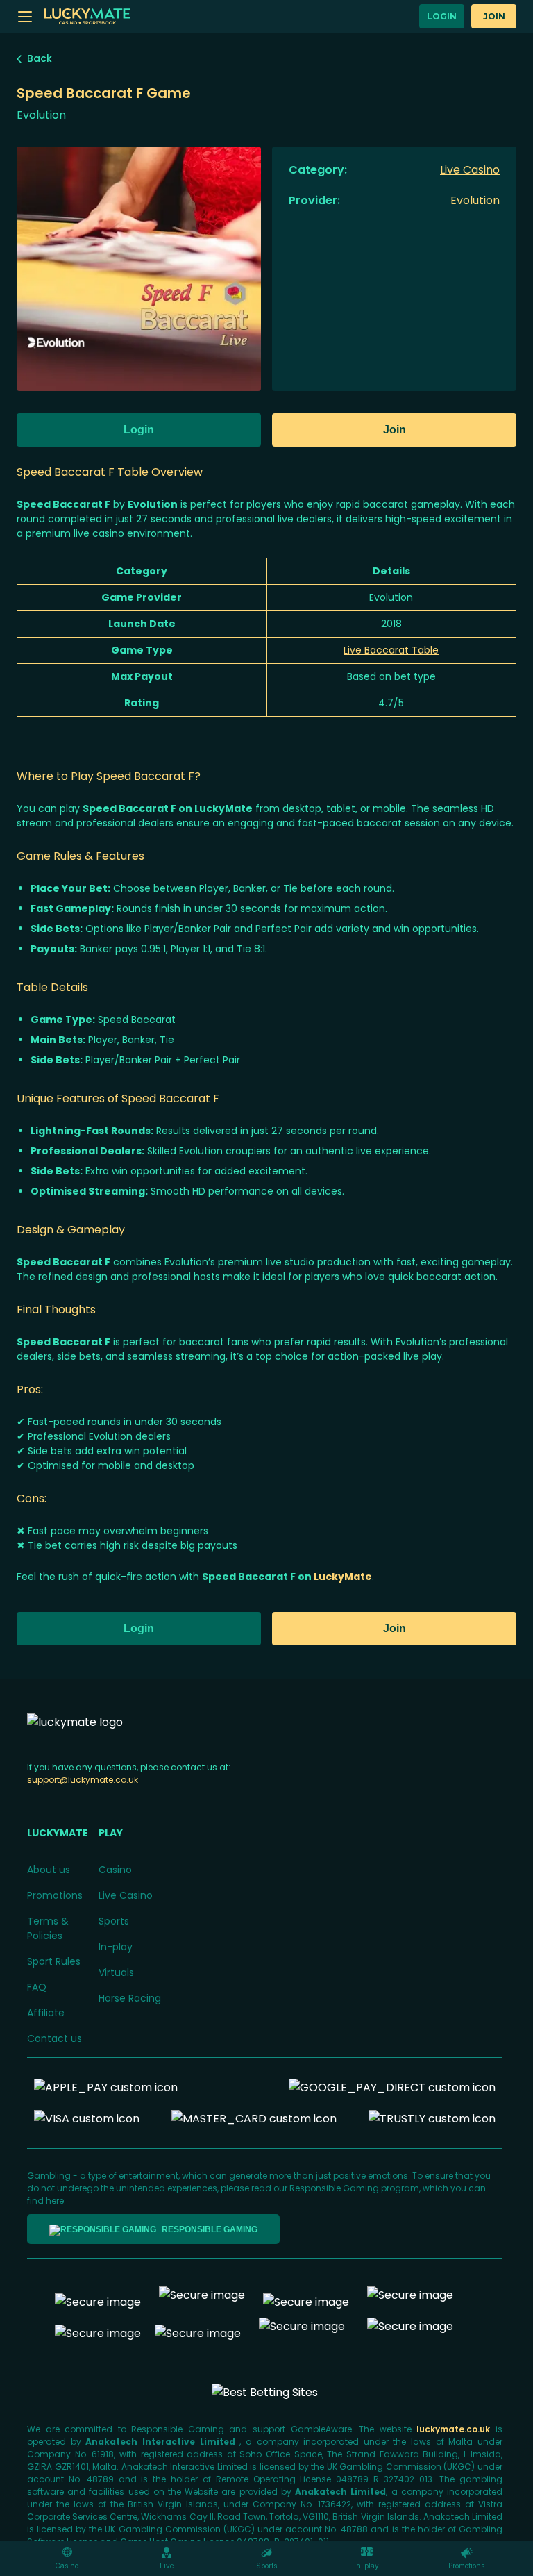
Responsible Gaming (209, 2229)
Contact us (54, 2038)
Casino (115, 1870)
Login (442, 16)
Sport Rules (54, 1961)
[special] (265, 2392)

▬▬▬

### WHAT IS NEEDED
Copy the data in full. No pictures belong in the copy.

### SOLUTION TO THE PROBLEM
Responsible Gaming (209, 2229)
Contact us (54, 2038)
Casino (115, 1870)
Login (442, 16)
Sport Rules (54, 1961)
[special] (265, 2392)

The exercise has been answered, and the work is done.